Tarefa proposta A:
Reescreva de forma mais concisa o parágrafo do texto sobre a socialização de atividades pelo estado que começa com “Tão logo uma atividade foi socializada”. Preserve os fatos principais.
Tarefa proposta B:
Dê prosseguimento ao texto sobre a socialização de atividades pelo estado a partir da última frase apresentada.

Texto para análise:
........

Pavorosamente, quando se aceita a “necessidade da socialização”, a ideia do absolutismo estatal passa a ser vista com naturalidade. Afinal, se o estado é visto como essencial em várias áreas, por que ele deixaria de ser essencial em outras?

Para entender essa confusão mental não é necessário muito esforço.

Tão logo uma atividade foi socializada, torna-se impossível demonstrar, por meio de exemplos práticos, como os indivíduos agindo em um mercado livre e irrestrito poderiam efetuar esta mesma atividade de maneira mais eficiente, mais abundante e mais barata. Por exemplo, como seria possível comparar os Correios estatais a um Correio privado quando a existência deste último é proibida por decreto estatal? Como explicar que o mercado de telefonia seria melhor caso a entrada de concorrência estrangeira fosse liberada, quando sempre tivemos o estado regulando o setor e especificando quem pode e quem não pode entrar?

É como tentar explicar para um povo que sempre viveu na escuridão como as coisas seriam caso houvesse luz. A única coisa que você pode fazer é recorrer a construções imaginárias.

........

Dados do exercício:

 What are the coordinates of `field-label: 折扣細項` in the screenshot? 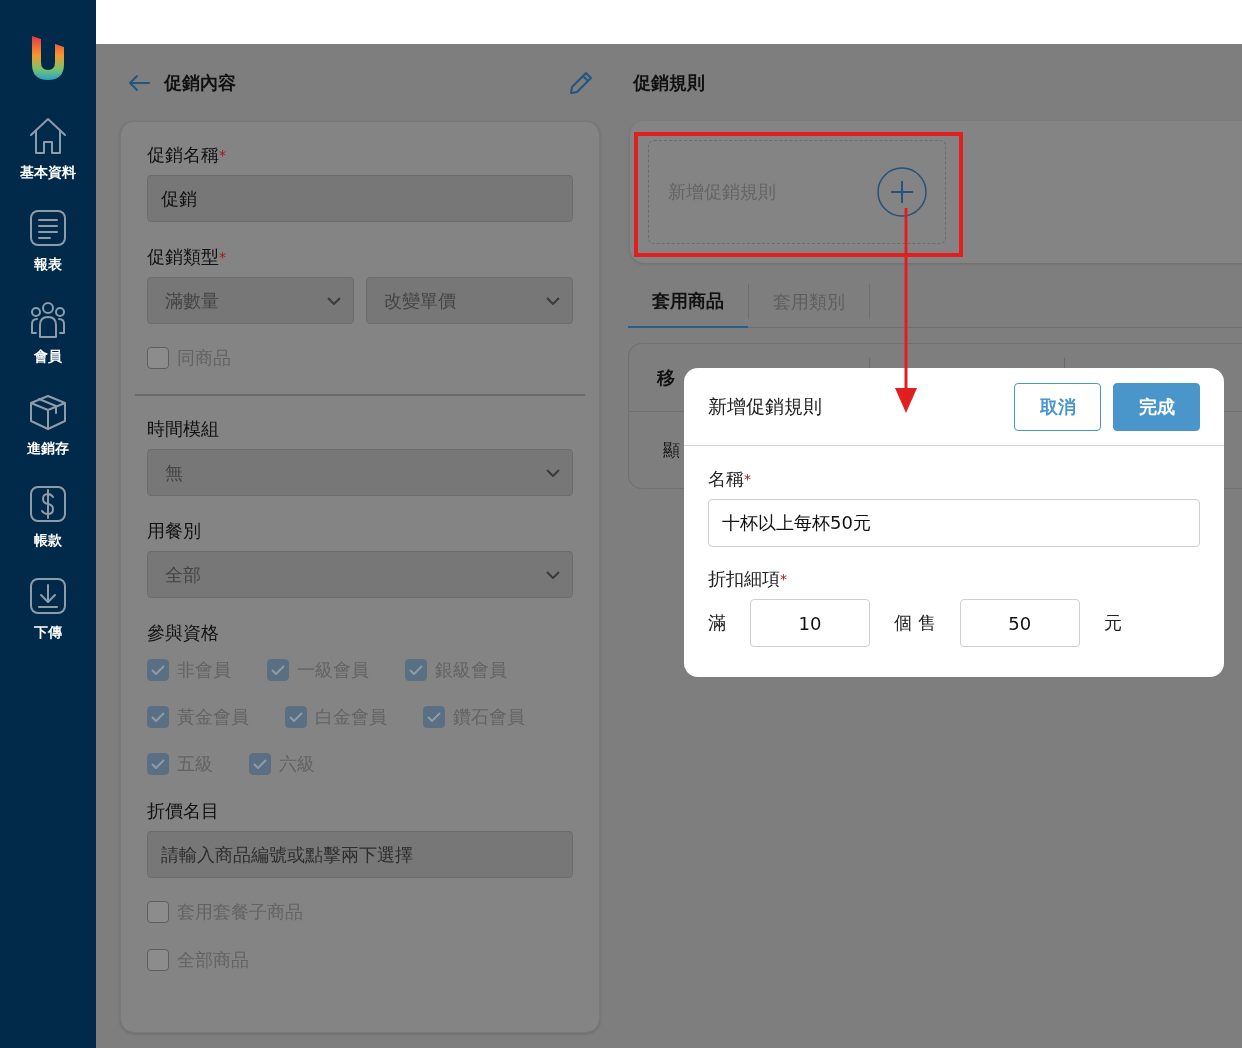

........

Resposta escrita A:
Depois que uma atividade é socializada, não há mais como mostrar com exemplos práticos que indivíduos num mercado livre a realizariam de forma mais eficiente, abundante e barata. Não se pode, por exemplo, comparar os Correios estatais a um Correio privado, cuja existência é proibida por decreto. Também não se pode provar que a telefonia melhoraria com a entrada de concorrência estrangeira, já que o estado sempre regulou o setor e definiu quem pode entrar nele.

Resposta escrita B:
Para ilustrar esse dilema: durante as últimas décadas, homens e mulheres praticando trocas livres e voluntárias (isso se chama livre mercado) descobriram como fazer a entrega da voz humana ao redor do globo em bem menos de um segundo; descobriram como transmitir um evento, como uma partida de futebol ou uma corrida de automóveis, e exibi-lo ao vivo e a cores na casa de qualquer pessoa em qualquer ponto da terra; descobriram como transportar mais 300 passageiros de um continente a outro em questão de horas; descobriram como transportar gás de uma mina remota ao aconchegante lar de alguém em outra cidade a preços inacreditavelmente baixos e sem subsídio; descobriram como entregar vários barris de petróleo do Golfo Pérsico ao oeste americano — meia volta ao mundo — por menos do que o governo cobra para entregar uma carta de 50 gramas ao outro lado da rua!

No entanto, e ainda assim, esses e tantos outros fenômenos rotineiros que o livre mercado nos proporciona ainda não são capazes de convencer a maioria das pessoas de que “os Correios” poderiam ficar a cargo da livre concorrência sem que isso causasse sofrimento aos usuários.

Agora, imagine este outro cenário: suponha que o governo federal, desde seu surgimento, tenha decretado uma lei ordenando que todos os meninos e meninas, desde o nascimento até a maioridade, recebam sapatos e meias “gratuitamente” do governo federal. Imagine que essa prática de receber “sapatos e meias gratuitamente” estivesse em prática desde o descobrimento do país. Por fim, imagine que um de nossos contemporâneos — alguém que acredite nas maravilhas que podem ser alcançadas quando as pessoas são livres para empreender — dissesse: “Não creio que dar meias e sapatos para as crianças deveria ser uma responsabilidade do governo. Isso deveria ser uma responsabilidade das famílias. Tal atividade jamais deveria ter sido socializada. Ela seria muito mais adequadamente efetuada pelo livre mercado”.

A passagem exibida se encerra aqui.